**What this task involves:** Rewrite the passage on seed germination from "Studies that identify" to "in prairie ecosystems.", replacing "grassland ecosystems" with "grassland communities".

**Text block:**
•••
Studies that identify environmental limitations to seed germination in ecologically important native plants have the potential to significantly improve efficacy of ecological restoration in disturbed ecosystems (Primack 1996, Baskin and Baskin 1998, Seabloom et al. 2003, Corbin and D'Antonio 2004, MacDougall and Turkington 2006). In grassland ecosystems in particular, seed limitations may be important in controlling native species abundance (Turnbull et al. 2000, Foster and Tilman 2003, Zeiter et al. 2006, Clark et al. 2007, Stanley et al. 2011). Therefore, determining germination response cues for native species may be especially important in developing holistic restoration strategies in prairie ecosystems.
Restoration efforts in south Puget Lowland prairies (WA, USA) have taken a number of steps to re-establish native flora in a landscape heavily invaded by non-native plants (Stanley et al. 2008). However, plans to significantly expand the scale of restoration efforts highlight the need to test seed germination requirements of native plants under simulated natural conditions (Thomas and Carey 1996, Dunwiddie et al. 2006). Useful germination protocols have already been established for some important taxa native to these prairie ecosystems (Drake et al. 1998, Kaye and Kuykendall 2001). However, species in the genus Lupinus (Fabaceae) remain poorly understood in terms of germination cues.
•••
**Provided records:**
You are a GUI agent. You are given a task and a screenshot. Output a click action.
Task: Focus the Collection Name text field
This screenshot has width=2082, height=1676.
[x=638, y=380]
•••
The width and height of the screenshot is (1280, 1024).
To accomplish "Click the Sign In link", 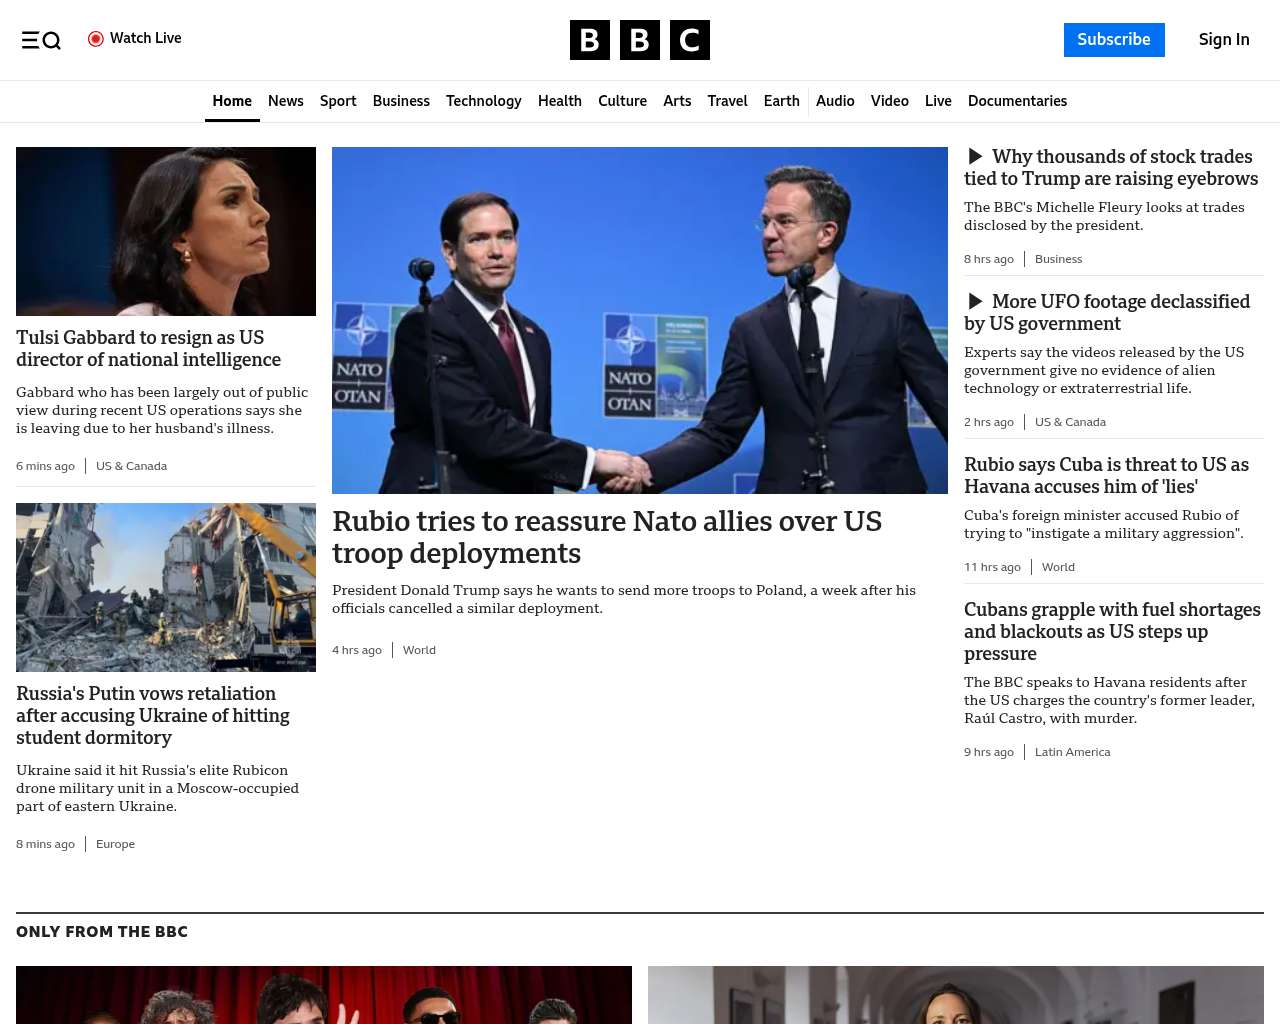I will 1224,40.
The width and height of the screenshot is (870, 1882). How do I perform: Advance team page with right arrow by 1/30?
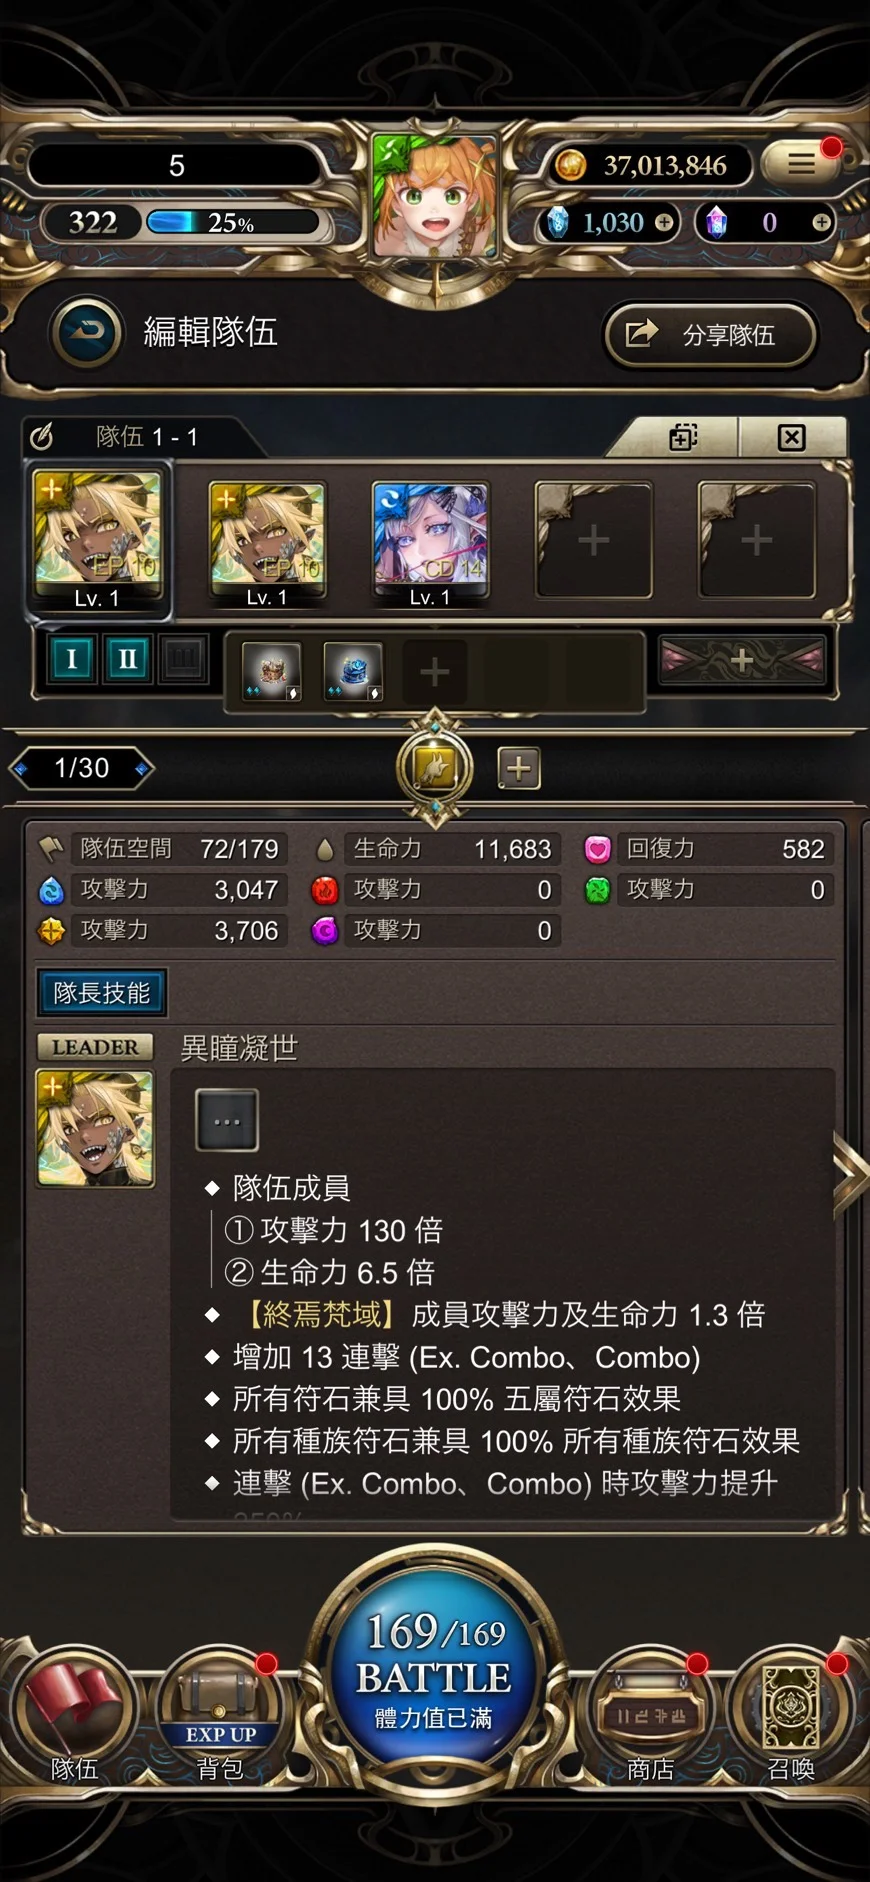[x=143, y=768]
•••
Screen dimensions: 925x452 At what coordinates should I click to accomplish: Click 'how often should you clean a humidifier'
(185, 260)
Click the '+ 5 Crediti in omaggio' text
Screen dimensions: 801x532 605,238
•••
**Written response:**
Studies that identify environmental limitations to seed germination in ecologically important native plants have the potential to significantly improve efficacy of ecological restoration in disturbed ecosystems (Primack 1996, Baskin and Baskin 1998, Seabloom et al. 2003, Corbin and D'Antonio 2004, MacDougall and Turkington 2006). In grassland communities in particular, seed limitations may be important in controlling native species abundance (Turnbull et al. 2000, Foster and Tilman 2003, Zeiter et al. 2006, Clark et al. 2007, Stanley et al. 2011). Therefore, determining germination response cues for native species may be especially important in developing holistic restoration strategies in prairie ecosystems.